In 1988, on the Centennial of Ernest Thayer's poem "Casey At the Bat," he wrote "Casey On the Loose," first as an SI piece, then as an entire novel, imagining "The Mighty Casey" as a real person, and giving the ill-fated slugger a weird, but still better, ending to his famous game.
In his epilogue, Deford imagined, among other things, that Timothy Francis Xavier Casey's sister Kate was not only the Katie Casey mentioned by Jack Norworth in "Take Me Out to the Ballgame," but also that she was the mother of Babe Ruth. (The Babe's mother was named Kate, but she was a German-American, Katherine Schamberger, not an Irish lass named Katherine Casey.)
He wrote a biography of tennis legend Bill Tilden, a novel about college football titled Everybody's All-American (turned into a movie starring Dennis Quaid), books about roller derby, the Miss America pageant, and the New York Giants of John McGraw, The Old Ball Game. He also contributed a piece on the minor-league Orioles to his SI colleague Ron Fimrite's fantastic anthology Birth of a Fan.
In 1965, he married fashion model Carol Penner. They had 2 children, a son Christian and a daughter Alexandra, or Alex. Alex developed cystic fibrosis, and died at age 8 in 1980. Frank became an advocate for fighting CF, and wrote a memoir of his daughter, Alex: The Life of a Child. It became a TV-movie starring Coach star Craig T. Nelson and Bonnie Bedelia. Shortly after Alex's death, Frank and Carol adopted an infant girl from the Philippines, whom they named Scarlet. Frank lived to see 2 grandchildren.
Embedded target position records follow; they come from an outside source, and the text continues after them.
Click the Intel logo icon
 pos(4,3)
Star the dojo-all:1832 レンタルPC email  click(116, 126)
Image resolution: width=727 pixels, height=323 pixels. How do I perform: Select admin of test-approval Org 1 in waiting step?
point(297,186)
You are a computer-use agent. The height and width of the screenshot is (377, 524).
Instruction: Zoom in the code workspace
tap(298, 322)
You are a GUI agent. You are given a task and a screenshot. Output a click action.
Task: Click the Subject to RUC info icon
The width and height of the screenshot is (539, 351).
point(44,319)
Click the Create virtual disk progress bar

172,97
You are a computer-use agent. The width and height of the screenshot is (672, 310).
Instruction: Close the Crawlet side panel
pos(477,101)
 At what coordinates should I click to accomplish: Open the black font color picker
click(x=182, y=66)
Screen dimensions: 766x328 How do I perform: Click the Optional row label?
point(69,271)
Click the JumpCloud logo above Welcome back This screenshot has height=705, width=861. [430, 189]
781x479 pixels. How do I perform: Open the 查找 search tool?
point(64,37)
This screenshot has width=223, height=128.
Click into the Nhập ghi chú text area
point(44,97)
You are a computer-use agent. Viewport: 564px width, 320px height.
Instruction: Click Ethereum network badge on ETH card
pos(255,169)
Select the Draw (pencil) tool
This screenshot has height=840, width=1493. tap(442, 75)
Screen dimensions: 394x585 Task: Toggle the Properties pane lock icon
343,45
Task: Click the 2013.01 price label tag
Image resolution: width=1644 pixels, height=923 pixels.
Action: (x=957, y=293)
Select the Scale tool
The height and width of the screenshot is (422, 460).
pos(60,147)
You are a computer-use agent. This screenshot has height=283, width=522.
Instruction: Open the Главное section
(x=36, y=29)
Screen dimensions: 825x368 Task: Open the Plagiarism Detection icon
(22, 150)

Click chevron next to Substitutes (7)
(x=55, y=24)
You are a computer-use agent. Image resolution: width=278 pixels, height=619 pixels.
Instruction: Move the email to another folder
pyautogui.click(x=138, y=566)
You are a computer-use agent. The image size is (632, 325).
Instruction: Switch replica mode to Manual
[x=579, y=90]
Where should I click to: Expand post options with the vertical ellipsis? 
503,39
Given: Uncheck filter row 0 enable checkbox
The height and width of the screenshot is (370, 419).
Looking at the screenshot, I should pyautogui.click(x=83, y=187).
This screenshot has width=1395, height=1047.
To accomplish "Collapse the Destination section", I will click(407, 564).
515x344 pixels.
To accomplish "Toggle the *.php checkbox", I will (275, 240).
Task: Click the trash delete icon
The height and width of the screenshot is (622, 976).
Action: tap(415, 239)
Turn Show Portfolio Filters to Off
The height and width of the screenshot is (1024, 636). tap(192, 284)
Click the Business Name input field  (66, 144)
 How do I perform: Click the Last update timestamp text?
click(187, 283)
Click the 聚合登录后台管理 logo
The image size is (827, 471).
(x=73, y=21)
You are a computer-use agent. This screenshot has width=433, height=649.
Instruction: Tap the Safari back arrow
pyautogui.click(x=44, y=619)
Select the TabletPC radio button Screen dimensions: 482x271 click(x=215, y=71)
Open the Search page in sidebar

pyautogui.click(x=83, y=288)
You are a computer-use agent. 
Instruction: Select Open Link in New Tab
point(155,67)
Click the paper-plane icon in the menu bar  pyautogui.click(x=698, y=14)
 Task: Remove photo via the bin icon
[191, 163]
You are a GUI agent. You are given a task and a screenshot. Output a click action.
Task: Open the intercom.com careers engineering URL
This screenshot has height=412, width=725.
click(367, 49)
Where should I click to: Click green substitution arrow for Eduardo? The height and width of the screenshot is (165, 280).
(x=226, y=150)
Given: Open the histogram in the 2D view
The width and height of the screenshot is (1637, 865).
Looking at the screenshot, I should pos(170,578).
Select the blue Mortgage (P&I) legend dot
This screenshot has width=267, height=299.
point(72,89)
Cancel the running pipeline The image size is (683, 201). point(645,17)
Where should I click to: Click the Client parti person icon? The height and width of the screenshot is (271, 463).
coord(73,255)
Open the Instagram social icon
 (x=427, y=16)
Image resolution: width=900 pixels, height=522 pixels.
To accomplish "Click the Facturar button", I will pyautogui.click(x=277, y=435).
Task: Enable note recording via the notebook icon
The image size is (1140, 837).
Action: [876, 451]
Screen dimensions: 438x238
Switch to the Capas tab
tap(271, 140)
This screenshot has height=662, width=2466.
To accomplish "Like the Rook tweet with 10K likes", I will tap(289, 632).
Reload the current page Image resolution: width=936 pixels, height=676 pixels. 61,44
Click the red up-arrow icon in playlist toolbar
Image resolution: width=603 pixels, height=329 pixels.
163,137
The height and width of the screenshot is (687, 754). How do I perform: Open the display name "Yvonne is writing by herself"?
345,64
In 1980, he began a weekly show on National Public Radio. In 1989, he stepped aside from SI to help found The National Sports Daily, or The National for short. He became editor-in-chief, and the paper was first published on January 31, 1990. Most countries have at least 1 national daily newspaper devoted exclusively to sports, but it had never been tried in America. It sounded like a great idea.
The timing was horrible: Not only was ESPN making such an idea obsolete, but the price of both paper and ink had skyrocketed, and all over America, newspapers were dropping like flies, some going out of business, some merging with the more successful paper in their city. On June 13, 1991, it published its last issue.
The first and last front pages.
The New York edition of the first front page
had Patrick Ewing; the Chicago edition, Michael Jordan.
Frank was welcomed back to SI, stuck with his NPR show, and became a correspondent for HBO's Real Sports with Bryant Gumbel. He was 6 times voted National Sportswriter of the Year, won an Emmy Award in 1988, won a Cable ACE Award in 1993 for his HBO documentary on tennis icon Arthur Ashe, won a Peabody Award in 1999, was elected to the National Sportscasters and Sportswriters Association Hall of Fame, and was awarded the National Humanities Medal by President Barack Obama in 2013.
Frank Deford lived in Key West, Florida, and died there this past Sunday, May 28, 2017. He was 78 years old.
He was 6-foot-4, but in a world where sports and journalism not only both seem to be out of control, but don't seem to go together at all, he seems taller than ever. In death, as in life, he shall cast a very long shadow.
UPDATE: He was buried at Christ and Holy Trinity Church Cemetery, in the New York suburb of Westport, Fairfield County, Connecticut.